-------- EXTRACT TO READ --------
At the 2003 Non-Pharmaceutical Approaches to Mental Disorders conference staged by Safe Harbor, parent Patricia related how her adopted son - we’ll call him Andrew - started to unravel at age eight. "It was the scariest thing to happen to a mother," she recalled. Andrew threw things, flew into rages, and jumped out of a van at 50 miles an hour. Andrew was diagnosed with bipolar I and put on meds, but according to his mother he became a vegetable, sleeping all the time, gaining weight, and not engaging in the outdoor activities he once loved. Whereas Andrew had once tested four to six years above grade level, he was now testing two years below. As Tricia explained: "They felt they had solved my problem. I felt I lost my child."
In desperation, she weaned her child off his meds and started him on a regimen of vitamins and other nutrients. This nearly resulted in Andrew getting kicked out of school, but she stayed the course and was happy to report that her son had just been awarded the most joyful kid in his class.
As a general rule, supplements and diet should complement rather than replace meds therapy. For supplements or diet, it is advisable to consult a nutritionist and work with an open-minded psychiatrist. Like all aspects of your child's treatment, you will need to become your own expert. (See articles on nutritional supplements and food.)
Diet is a matter of common sense. That 20-ounce Coke your kid may drink at school contains 15 teaspoons of sugar. And he or she may glug down another 15 on the way home. Kids' cereals are basically crunchy sugar, their school lunchrooms resemble Seven-Elevens with no adult supervision, and fast foods loaded in sugars and saturated fats have become the world staple. We eat out a lot more, where we have no control over the ingredients that go into our meals. Even a restaurant salad can be loaded with fat and sugar.
Not surprisingly, modern diets are turning our kids into obese individuals and future diabetics. No smoking gun has been found making the link to mental health, but researchers are bound to connect the dots sometime soon.
It may also be a good idea to test your child for toxic substances and sensitivities to certain types of food. Dust, mold, various chemicals such as those in fertilizers, and pollens can affect the central nervous system and the brain. Doris Rapp MD, author of Our Toxic World: A Wake Up Call, advises asking:
Was it a pollen season? Had you just moved or started a new job or school? Did you purchase a new mattress, carpet, furnace, furniture? Did you paint or pesticide your home? Did you remodel or repair something in your home? Was there an upset in your health (an infection or operation), life, home, family?
One mother who is moderator of an internet parents' board told this writer that she suspects Sudafed and similar remedies may sensitize children to a preexisting condition or trigger or exacerbate episodes. The Sudafed issue comes up frequently on the board, she said. The drug’s labeling warns of nervousness, restlessness, and trouble sleeping in some people. Sudafed may be completely harmless, but if your child has been taking this or a similar drug and has been acting up, you may want to take him or her off the medication and see what happens.
-------- RECORDED INFORMATION --------
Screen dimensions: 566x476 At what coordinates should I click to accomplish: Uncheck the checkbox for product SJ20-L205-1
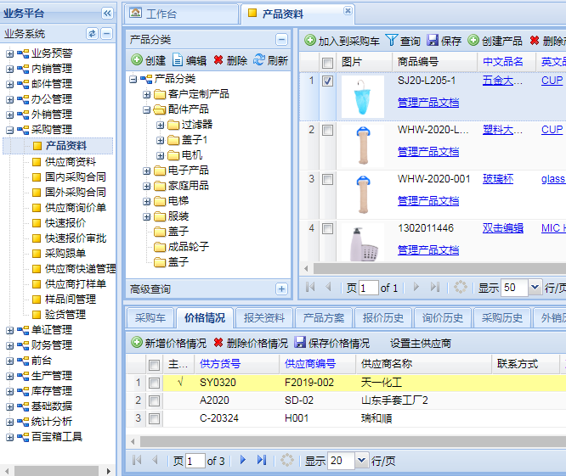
--------
• _TASK TO COMPLETE_
Answer these questions about the text on diet and children's mental health.
(a) At what age did Andrew start to unravel?
(b) How many teaspoons of sugar does a 20-ounce Coke contain?
(c) What does Sudafed's labeling warn of in some people?
The lines are separate material and have no connection to the text.

• _OUTPUT FOR THIS EXERCISE_
(a) Eight
(b) 15 teaspoons
(c) Nervousness, restlessness, and trouble sleeping